2.5.1.2 Das Kompensationsverbot als Sonderproblem der Steuerverkürzung

Das Kompensationsverbot des § 370 Abs. 4 Satz 3 AO trifft eine Sonderregelung für den Fall der Steuerverkürzung.

Nach Ansicht der Rechtsprechung soll Sinn und Zweck der Regelung sein, den Richter davon zu entlasten, den gesamten Steuersachverhalt des Täters durchzurechnen, um am Ende festzustellen, ob sich zu „niedrige“ Angaben des Täters mit eventuell zu „hohen“ Angaben im Saldo ausgeglichen haben bzw. ob sich unter dem Strich trotz falscher Angaben des Täters insgesamt eine in richtiger Höhe festgesetzte Steuerschuld ergeben hat und daher beim Staat kein Steuerschaden eingetreten ist. Der Richter soll sich stattdessen auf die punktuelle Prüfung der zu „niedrigen“ Angaben beschränken dürfen.

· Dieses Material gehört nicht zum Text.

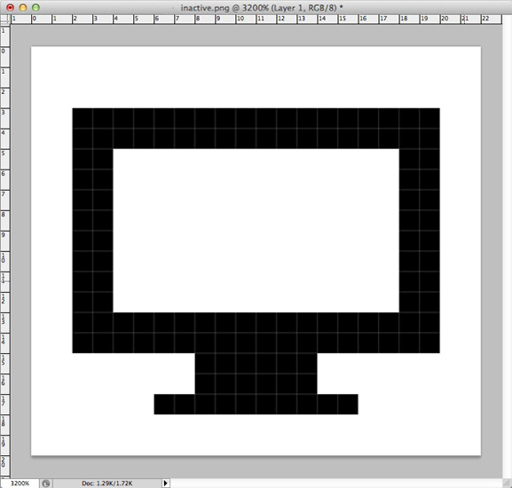The width and height of the screenshot is (512, 488).
Task: Zoom the window using the green button
Action: point(35,7)
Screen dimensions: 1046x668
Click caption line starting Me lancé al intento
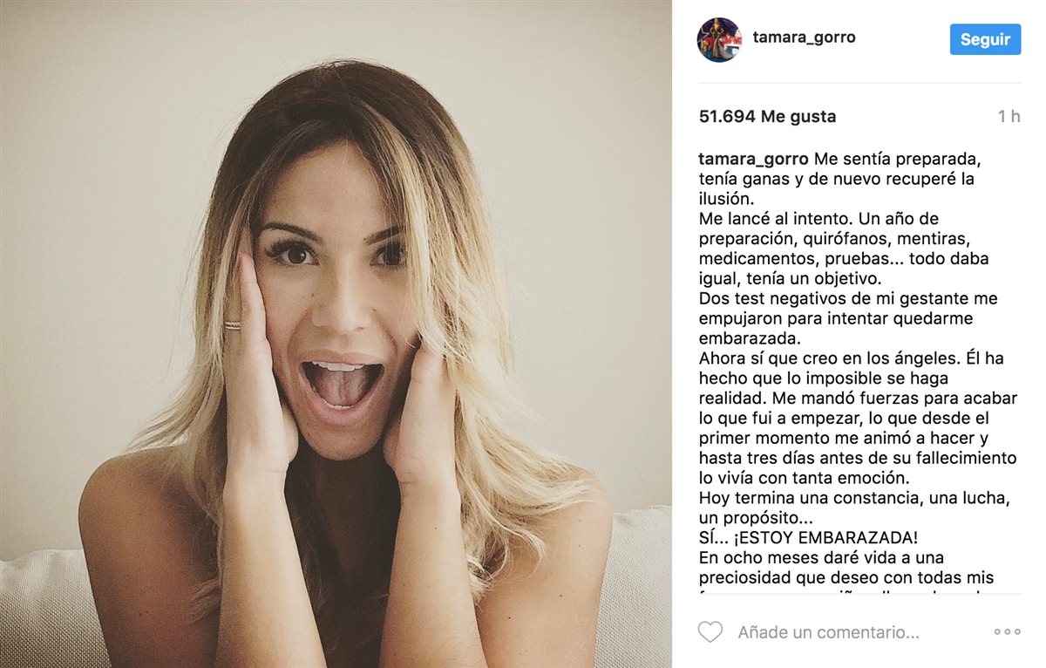tap(818, 219)
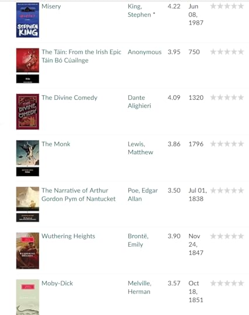The height and width of the screenshot is (315, 249).
Task: Open the Misery book cover thumbnail
Action: 28,20
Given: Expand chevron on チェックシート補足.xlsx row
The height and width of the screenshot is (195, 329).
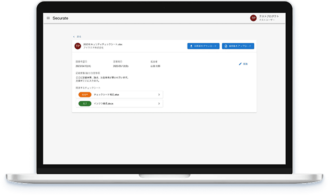Looking at the screenshot, I should click(159, 95).
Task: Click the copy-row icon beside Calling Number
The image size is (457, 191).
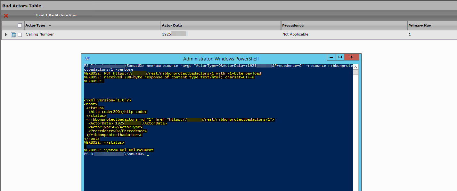Action: point(13,34)
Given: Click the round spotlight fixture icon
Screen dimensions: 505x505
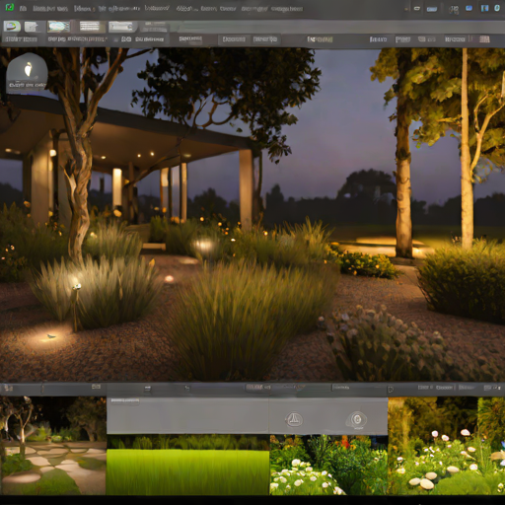Looking at the screenshot, I should [356, 419].
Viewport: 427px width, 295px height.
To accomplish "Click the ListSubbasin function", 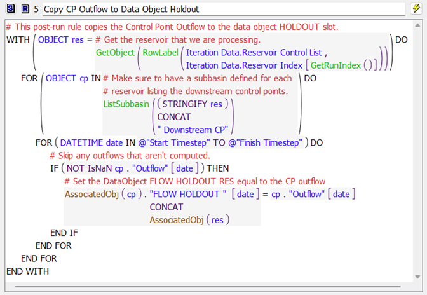I will pyautogui.click(x=126, y=104).
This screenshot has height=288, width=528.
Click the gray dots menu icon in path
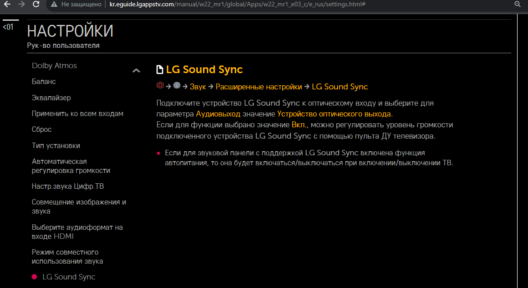[x=177, y=86]
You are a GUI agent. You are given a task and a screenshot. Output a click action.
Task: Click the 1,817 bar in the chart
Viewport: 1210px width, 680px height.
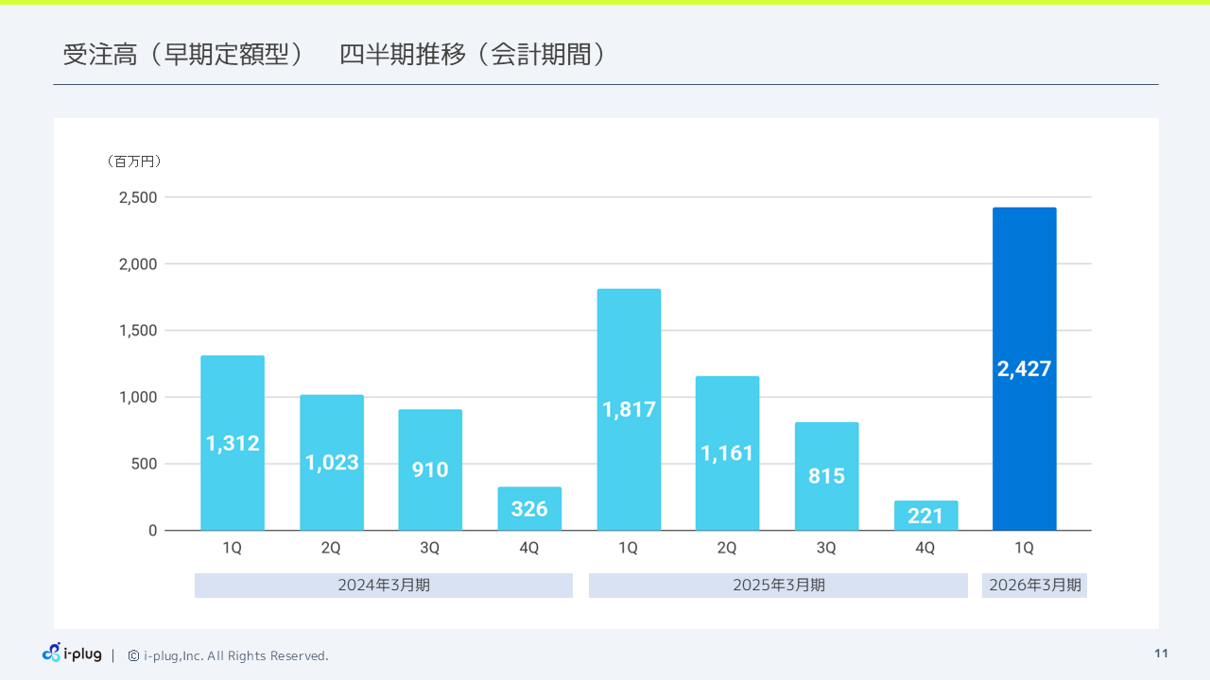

Obwohl eine strenge Handhabung dieser Vorschrift die Gerichte entlasten würde, zeigen diese sich manchmal großzügig, was die Interpretation dieser Vorschrift angeht. Dabei kreist die Diskussion um das Merkmal „andere Gründe“. Die Gerichte gehen davon aus, dass steuermindernde Gegenpositionen, die in einem „unmittelbaren wirtschaftlichen Zusammenhang“ mit den zu „niedrigen“ Angaben stehen, keine anderen Gründe im Sinne dieser Vorschrift sind. Mit anderen Worten, der Steuerpflichtige kann die Verkürzung an der einen Stelle durch eine Überhöhung an anderer Stelle kompensieren. So ist entschieden, dass die zu niedrige Angabe von Betriebseinnahmen auf der einen Seite durch das Verschweigen von (zulässigen) Betriebsausgaben auf der anderen Seite ausgeglichen werden kann. Hingegen wurde ein Kompensationsverbot bei der fiktiven Gegenrechnung mit einem Verlustvortrag gemäß § 10d EStG angenommen.

Unstrittig greift das Kompensationsverbot auch dann ein, wenn sich zwei Positionen gegenüberstehen, die aus systemverschiedenen Steueransprüchen bestehen. So kann eine zu niedrig festgesetzte Einkommensteuer nicht mit einem Vorsteuererstattungsanspruch desselben Steuerpflichtigen kompensiert werden.